Łukasz Ł.
Moderator
Dołączył: 04 Sie 2006
Posty: 455
Przeczytał: 0 tematów
Pomógł: 5 razy Ostrzeżeń: 0/3 Skąd: Wrocław
|
Wysłany: Pon 10:10, 18 Cze 2007 Temat postu: Ból nowej punktacji. |
|
|
Właśnie odczułem na własnej skórze efekt nowej punktacji, obowiązującej od tego roku. 100 pkt. - ryba i 20 pkt za każdy jej cm. Kiedyś o tym pisaliśmy , ale nie mogłem znależć wątku. Otóż okazuje się , że kompletnie nie opłaca się łowienie większych ryb!!! Liczą się sztuki. Nie ma żadnego premiowania za łapanie większych ryb. Na mistrzostwach okręgu, w zeszły weekend mieliśmy taką sytuację. Swoje sektory wygrał M. Pieślak, więc tu sprawa jasna, mamy mistrza. O drugie miejsce walczyliśmy z moim przyjacielem - Tomkiem Wieczorkiem, on wygrał sektor B, ja byłem 2. Ja wygrałem A , on był 2. Decydują więc małe pkt. Tomek miał 6 ryb - największa 34, coś tam.Reszta 30,2 - 33. Ja miałem 5 ryb, dwie ryby ponad 40cm ( lipień 41,2 i potok 40,7), potok 37,7, i dwie ryby 34, coś tam. Po oddaniu kart wszyscy łącznie z Tomkiem gratulują mi pięknych ryb i drugiego miejsca. A sędzia ogłasza wyniki i okazuje się , że przegrałem o 120 pkt. I jestem 3. Wszyscy mówią jak to? , Niemożliwe itp. chłopaki sprawdzają , my z Wieczą chichramy , okazuje się , że nie ma błędu. Na otarcie łez została statuetka za największą rybę i satyfakcja, że złowiłem 3 największe ryby zawodów.

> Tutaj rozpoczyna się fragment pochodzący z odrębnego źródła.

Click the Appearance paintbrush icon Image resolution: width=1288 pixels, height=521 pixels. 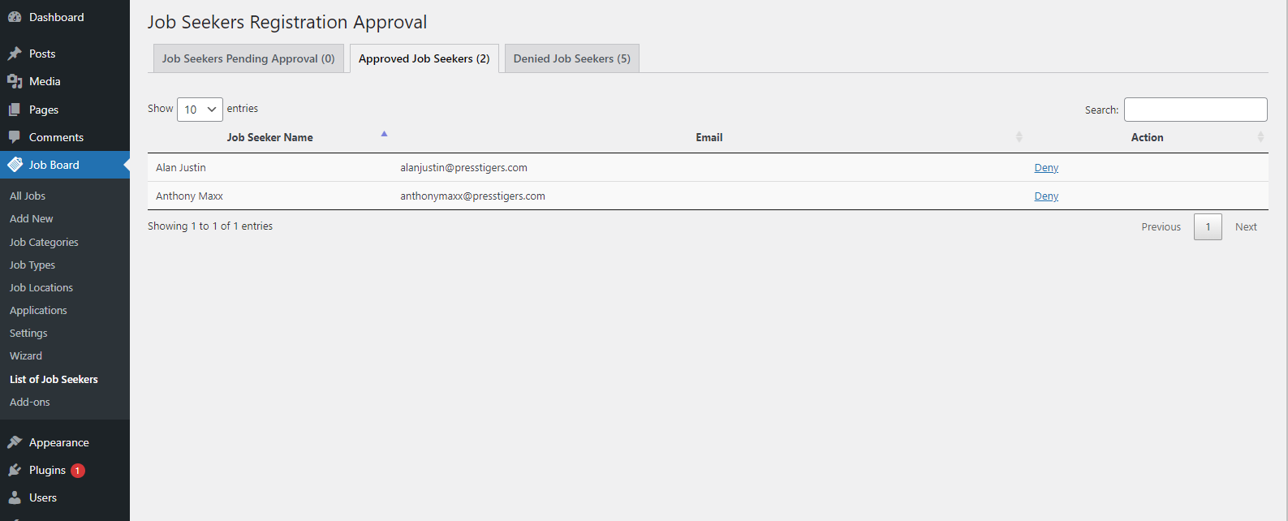point(15,442)
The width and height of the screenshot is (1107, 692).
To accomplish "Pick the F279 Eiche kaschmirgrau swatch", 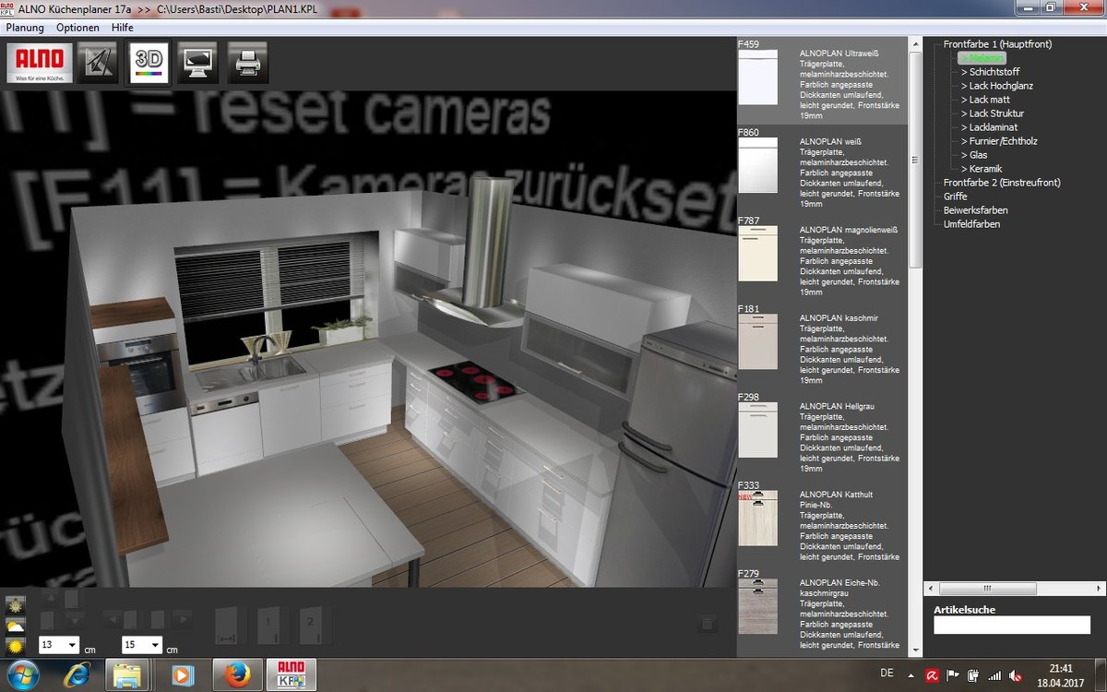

Na chłodno dyskutujemy i liczymy, że bardziej opłaca się złowić dwie 30 niż wypasioną sześćdziesiątkę. Chyba poprzedni system punktacji był lepszy. To chyba zmiany wzięte z FIPS-u, prawda?
System premiujący łowienie ledwo wymiarków bardziej niż kabanów jest chyba nielogiczny... Jak Wy uważacie?[/list]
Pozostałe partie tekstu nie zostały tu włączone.